==== Excerpted records

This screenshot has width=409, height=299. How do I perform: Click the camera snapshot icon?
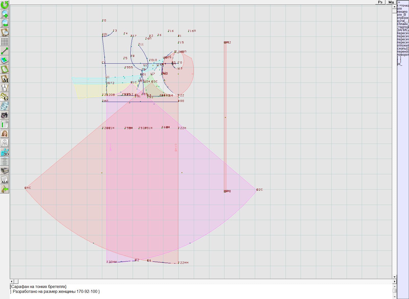5,115
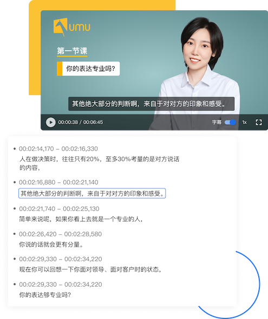Select transcript line 现在你可以回想一下你面对领导

90,269
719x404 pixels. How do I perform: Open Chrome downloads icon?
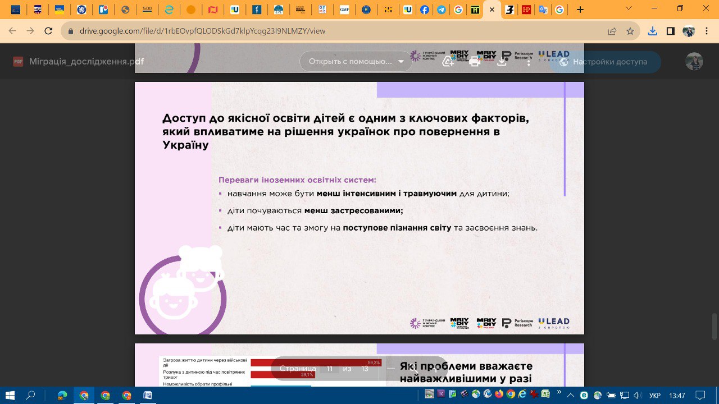point(652,31)
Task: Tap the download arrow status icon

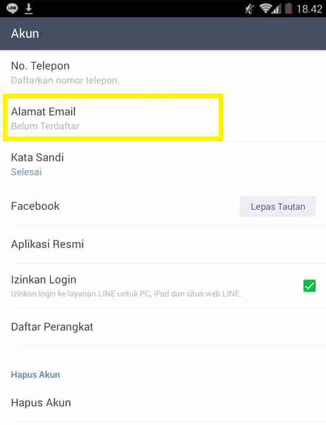Action: tap(28, 9)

========

▶ [Work request] Once the pictures are dropped, repeat the data above exactly.

▶ [Solution to the exercise]
This screenshot has width=409, height=299. How do I perform: Click the camera snapshot icon?
5,115
Select transcript line 现在你可以回想一下你面对领导

90,269
719x404 pixels. How do I perform: Open Chrome downloads icon?
point(652,31)
Task: Tap the download arrow status icon

Action: tap(28, 9)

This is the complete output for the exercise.